I agree, and my D800 is a very happy user of Wasabi batteries. Half price is attractive, however frankly, I have bought a D800 and a few high end lenses, so it's not about a few bucks. It's about not supporting the Nikon practice. The Nikon price is simply excessive gouging, and then they also disallowed any dealer from discounting anything (protects small dealers, preserves more Nikon outlets, but no concern for customers). Plus in some cases, the Nikon firmware is trying to do anything possible to detect and prevent us from using batteries that did not feed the Nikon pocket, which is NOT a performance feature, or a safety issue, it is a greed issue.

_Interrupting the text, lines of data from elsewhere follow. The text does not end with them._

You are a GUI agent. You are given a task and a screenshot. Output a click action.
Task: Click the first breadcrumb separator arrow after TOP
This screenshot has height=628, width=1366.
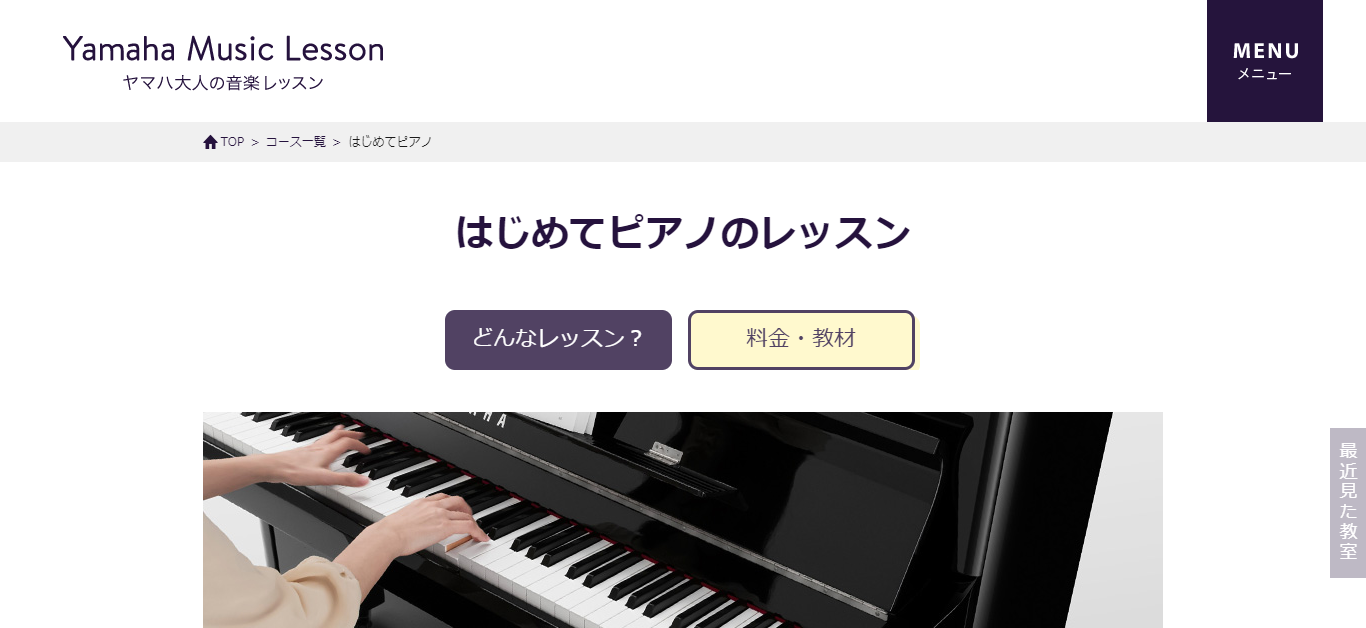(255, 142)
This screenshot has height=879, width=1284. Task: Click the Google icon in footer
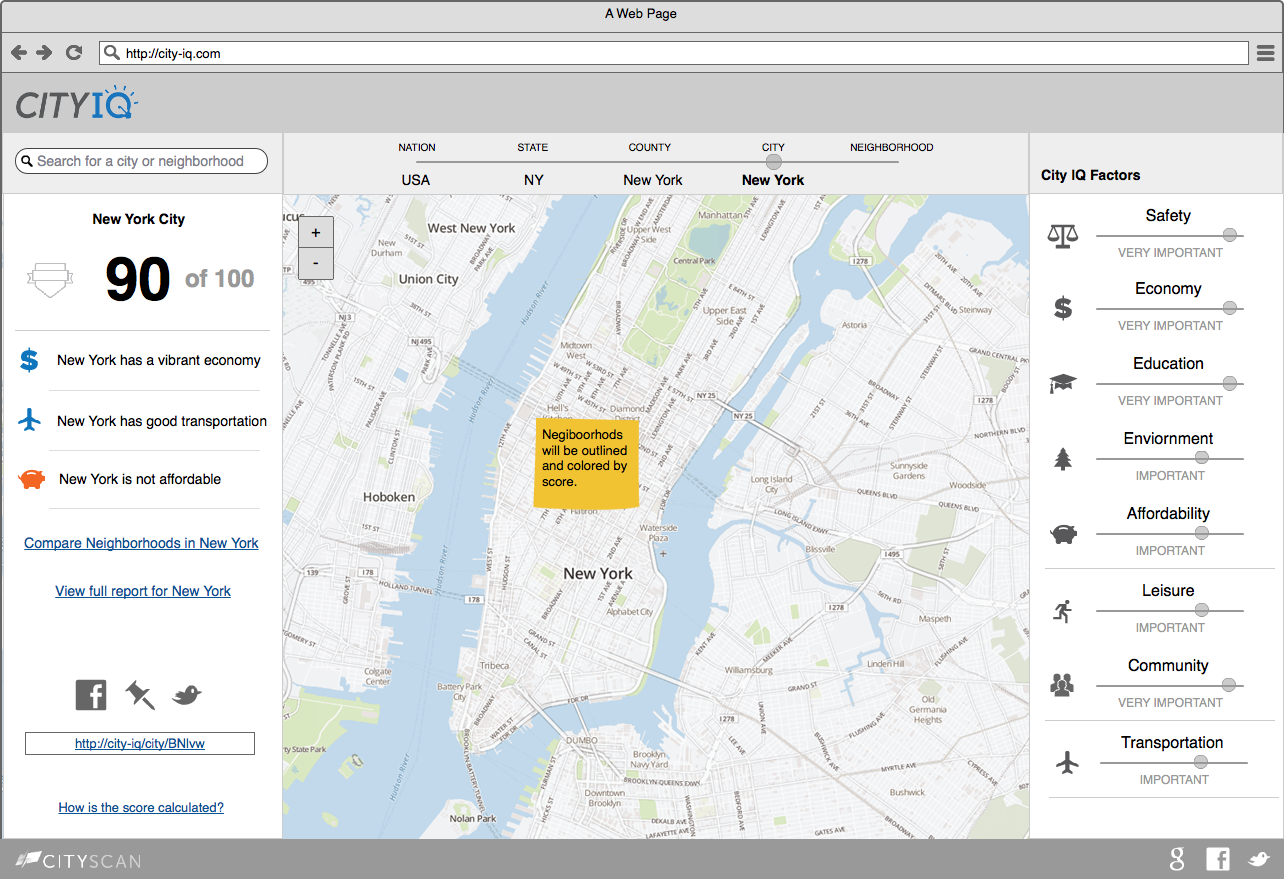point(1177,859)

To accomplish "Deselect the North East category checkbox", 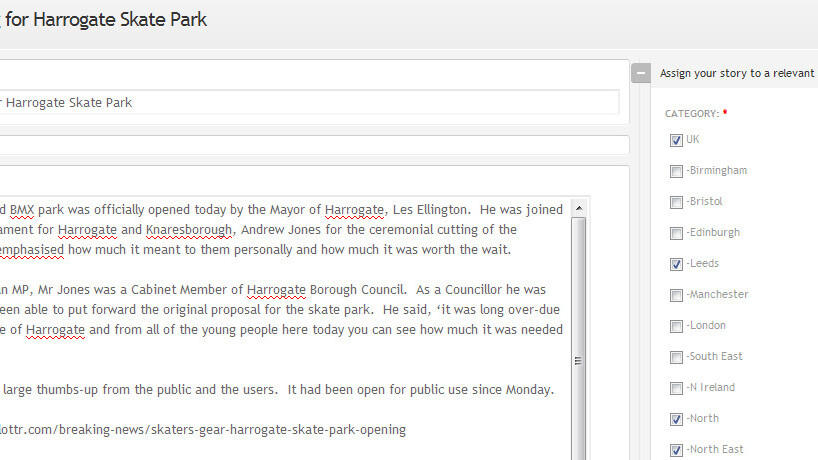I will coord(677,450).
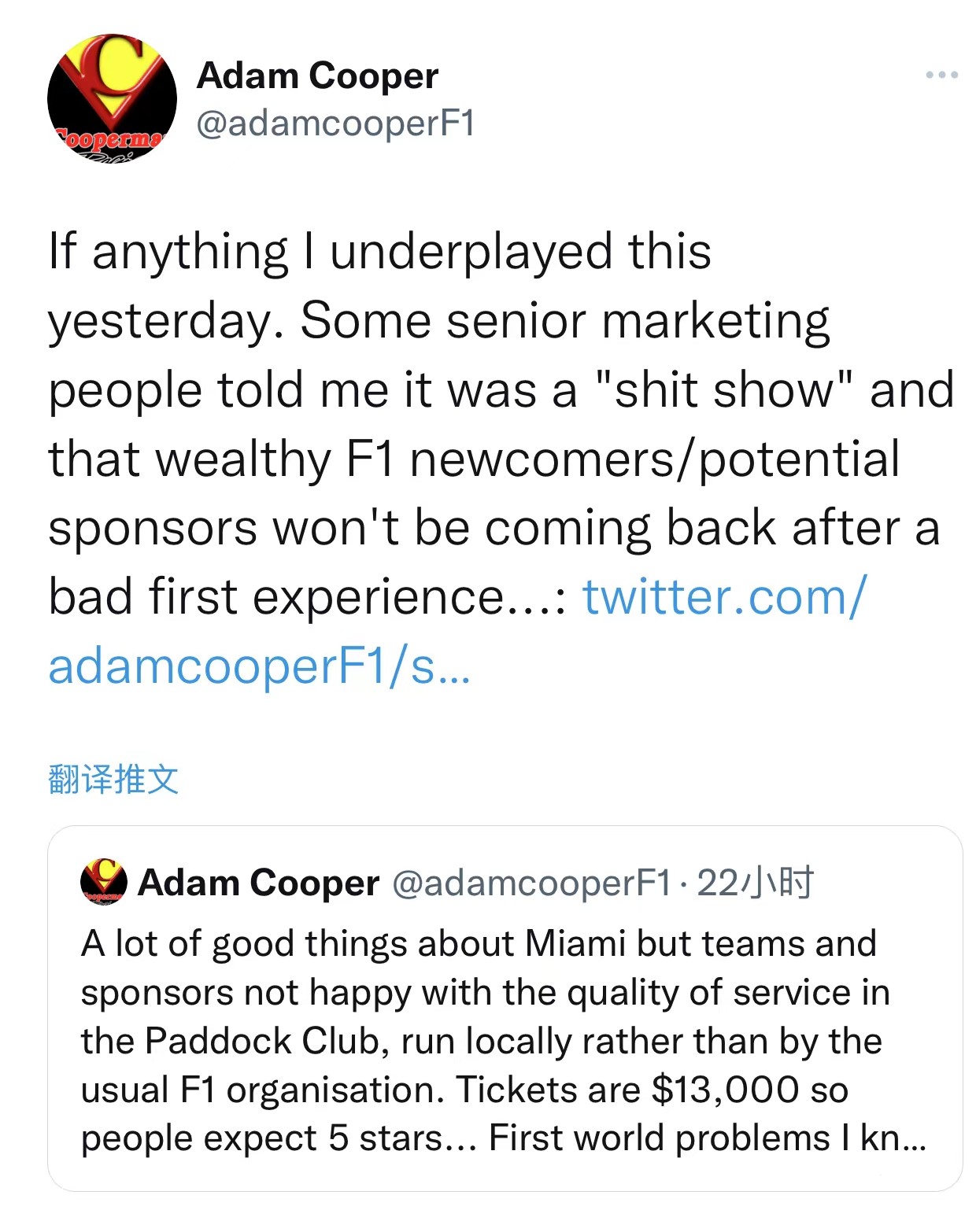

Lithium Ion batteries are a special case however. Very potent, and capable of destructive runaways. Lithium batteries are simply different. Safety regulations require a special chip in Lithium Ion batteries, called
coulomb counters, which determine state of charge by carefully measuring and accounting for all input and output current (this chip is not in other battery types). This chip prevents overcharging, and the chip disconnects the battery if excessive currents occur. Other than short circuit, it is not really about discharge use, it is about charging. Same chip can report charge status to the camera, and to the charger, but then which can possibly suffer interface differences. The chip does add manufacturing expense to Lithium Ion batteries, but not that much. TI chips are around $2.
So, cheapest camera batteries can work to power the camera, but the chip might not report charge status to the camera properly. I would avoid those, not because of not knowing status, but because they apparently omit the necessaries to make it happen. The proper chips are plentiful.
The Wasabi batteries do fully report charge status, and seem to work great. I am unaware of any reported issues.